* BEGIN STORED ROWS *

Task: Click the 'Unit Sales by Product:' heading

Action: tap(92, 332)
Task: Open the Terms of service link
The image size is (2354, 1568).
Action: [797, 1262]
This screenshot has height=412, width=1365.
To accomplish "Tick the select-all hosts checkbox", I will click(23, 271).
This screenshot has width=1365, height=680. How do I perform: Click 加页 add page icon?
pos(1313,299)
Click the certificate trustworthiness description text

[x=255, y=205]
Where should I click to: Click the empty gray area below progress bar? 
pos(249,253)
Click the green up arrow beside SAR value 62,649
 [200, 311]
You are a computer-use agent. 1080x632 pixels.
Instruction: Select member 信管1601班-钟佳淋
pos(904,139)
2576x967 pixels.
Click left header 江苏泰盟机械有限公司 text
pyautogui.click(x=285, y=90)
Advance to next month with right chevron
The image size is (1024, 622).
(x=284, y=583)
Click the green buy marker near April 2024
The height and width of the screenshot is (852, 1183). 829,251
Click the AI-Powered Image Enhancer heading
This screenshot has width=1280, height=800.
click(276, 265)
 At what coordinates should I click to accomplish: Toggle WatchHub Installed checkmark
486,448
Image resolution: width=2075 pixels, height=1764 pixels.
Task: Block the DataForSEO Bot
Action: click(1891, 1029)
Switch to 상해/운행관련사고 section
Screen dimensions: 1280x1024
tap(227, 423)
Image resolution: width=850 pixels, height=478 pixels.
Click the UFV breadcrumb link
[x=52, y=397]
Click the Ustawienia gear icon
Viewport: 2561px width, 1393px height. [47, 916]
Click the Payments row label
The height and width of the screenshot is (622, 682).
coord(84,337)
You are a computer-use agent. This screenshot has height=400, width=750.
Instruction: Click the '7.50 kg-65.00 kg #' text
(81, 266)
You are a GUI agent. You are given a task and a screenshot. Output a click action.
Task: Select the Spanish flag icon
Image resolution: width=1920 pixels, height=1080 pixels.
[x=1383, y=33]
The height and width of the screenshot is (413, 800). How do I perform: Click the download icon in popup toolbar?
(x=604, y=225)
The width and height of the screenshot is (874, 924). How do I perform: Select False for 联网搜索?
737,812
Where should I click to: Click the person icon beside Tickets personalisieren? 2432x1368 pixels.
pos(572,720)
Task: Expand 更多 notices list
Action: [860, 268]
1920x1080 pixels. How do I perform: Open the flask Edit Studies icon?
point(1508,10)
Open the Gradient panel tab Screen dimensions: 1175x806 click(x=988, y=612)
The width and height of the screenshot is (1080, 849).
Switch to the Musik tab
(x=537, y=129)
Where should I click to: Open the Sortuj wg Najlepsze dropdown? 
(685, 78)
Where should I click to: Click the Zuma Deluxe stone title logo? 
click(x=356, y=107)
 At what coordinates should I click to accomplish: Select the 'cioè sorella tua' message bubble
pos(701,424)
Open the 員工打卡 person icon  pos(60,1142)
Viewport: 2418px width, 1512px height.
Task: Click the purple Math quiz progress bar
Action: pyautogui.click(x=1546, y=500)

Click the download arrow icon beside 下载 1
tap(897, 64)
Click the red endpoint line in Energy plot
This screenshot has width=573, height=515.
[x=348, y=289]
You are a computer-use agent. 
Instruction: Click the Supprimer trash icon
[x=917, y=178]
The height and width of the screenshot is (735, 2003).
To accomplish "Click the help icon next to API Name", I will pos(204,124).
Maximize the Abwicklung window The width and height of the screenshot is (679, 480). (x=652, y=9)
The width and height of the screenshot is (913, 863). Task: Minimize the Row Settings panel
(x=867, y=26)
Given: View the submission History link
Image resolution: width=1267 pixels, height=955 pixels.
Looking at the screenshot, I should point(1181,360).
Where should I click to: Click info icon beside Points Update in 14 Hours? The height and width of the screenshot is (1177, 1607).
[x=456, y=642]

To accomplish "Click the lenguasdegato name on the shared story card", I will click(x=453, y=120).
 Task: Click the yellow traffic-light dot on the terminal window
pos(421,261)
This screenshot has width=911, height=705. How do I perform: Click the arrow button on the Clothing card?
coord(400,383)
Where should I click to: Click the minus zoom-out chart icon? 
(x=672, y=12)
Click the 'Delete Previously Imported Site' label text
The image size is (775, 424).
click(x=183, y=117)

* END STORED ROWS *

WHAT NEEDS TO BE DONE => Can you give the listing from the line with "The width and height of the screenshot is (1080, 849)." up to and including the line with "click(x=356, y=107)" as a two-column CSV with the headers instruction and action, where each row pairs an instruction with its action, each field is quoted, and line breaks become spaces?

SOLUTION =>
instruction,action
"The width and height of the screenshot is (1080, 849). Switch to the Musik tab","(x=537, y=129)"
"Where should I click to: Open the Sortuj wg Najlepsze dropdown?","(685, 78)"
"Where should I click to: Click the Zuma Deluxe stone title logo?","click(x=356, y=107)"